#1
I picked up guitar by ear. I learned by myself, watching other people play and picking up chord formations in books.

Now I know a lot of theory because of school and stuff, but I still rarely apply it. I've never been worried in extremely technical technique (I mean, I alternate pick and know how to let my muscles relax and stuff), but I don't strive to be super fast shred machine.

Anyone just take this laid back approach? It's taken me a long time to get to where I am (6 years of playing) but I feel solidified in the fact that I've progressed slow and thoroughly rather than rushed...and will continue on like that by just playing a little every day for fun, rather than for practice.

Guitar: Ibanez RG321MH with EMG 85/60
Amp: Peavey 6505+ 1x12 combo
Musical styles: Progressive rock, thrash metal, post-hardcore.
#2
Imo, I think it doesn't matter how good you are at guitar.
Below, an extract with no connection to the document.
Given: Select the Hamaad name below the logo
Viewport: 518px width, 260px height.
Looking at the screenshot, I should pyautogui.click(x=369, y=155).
What matters is, are you having fun? If you are, then you're the best guitarist you can be.

Me personally I just learn any song that I like, and usually I learn many things by learning that song.
Last edited by zincabopataurio at Oct 4, 2009,
#3
My experience of guitar is based on licks. When I hear something I like, I learn it, but not necessarily the whole song.

Whenever I'm playing with somebody else I focus on creating music.
#4
:p
Guitar: Ibanez RG321MH with EMG 85/60
Amp: Peavey 6505+ 1x12 combo
Musical styles: Progressive rock, thrash metal, post-hardcore.
#5
When I just got my guitar (starting 2006) I just played songs I liked by reading tabs at first it was ok so I could get used to actually play the guitar and used to thought that I had no need for knowing technical aspects of music and stuff because I believed I'd understand the mechanics of playing a guitar just by playing songs, that until I got stucked and bored of playing what was written and found out that I couldn't create anything if I didn't know
how all of this stuff works, also used to never try complicated songs (I listen to SOAD, Linkin Park, Slipknot, Mudvayne,etc...and only cared about learning their songs) and didn't progress too much and wasted a lot of time that I could have used learning and pushing myself a little further. I mean, by the end of 2007 I didn't know how the hell to form a chord or anything like that and just today I finally learned about scales and modes.

So I'd recommend practicing and learning theory from day one, BUT dedicate more time on playing for fun and applying everything you've learned and never be afraid of pushing yourself a little further and keep progressing, never stop, there's always something new to learn.
#6
Oh yeah, I know theory, scales, modes, chord formations, etc. I know how to use legato, sweep picking, arpeggios, everything you can think of :P

I mean it's there, I know what it is. I'm just saying, a lot of people spend so much time on it they forget why they play guitar, and eventually drop it because they get so stressed out...

I tried classical once and hated it. Not because it was hard, just because reading off paper was so emotionless...
Guitar: Ibanez RG321MH with EMG 85/60
Amp: Peavey 6505+ 1x12 combo
Musical styles: Progressive rock, thrash metal, post-hardcore.
#7
well to be honest there's no reason why practice can't be fun as well, can't help but think that maybe you're trying to justify where you're at.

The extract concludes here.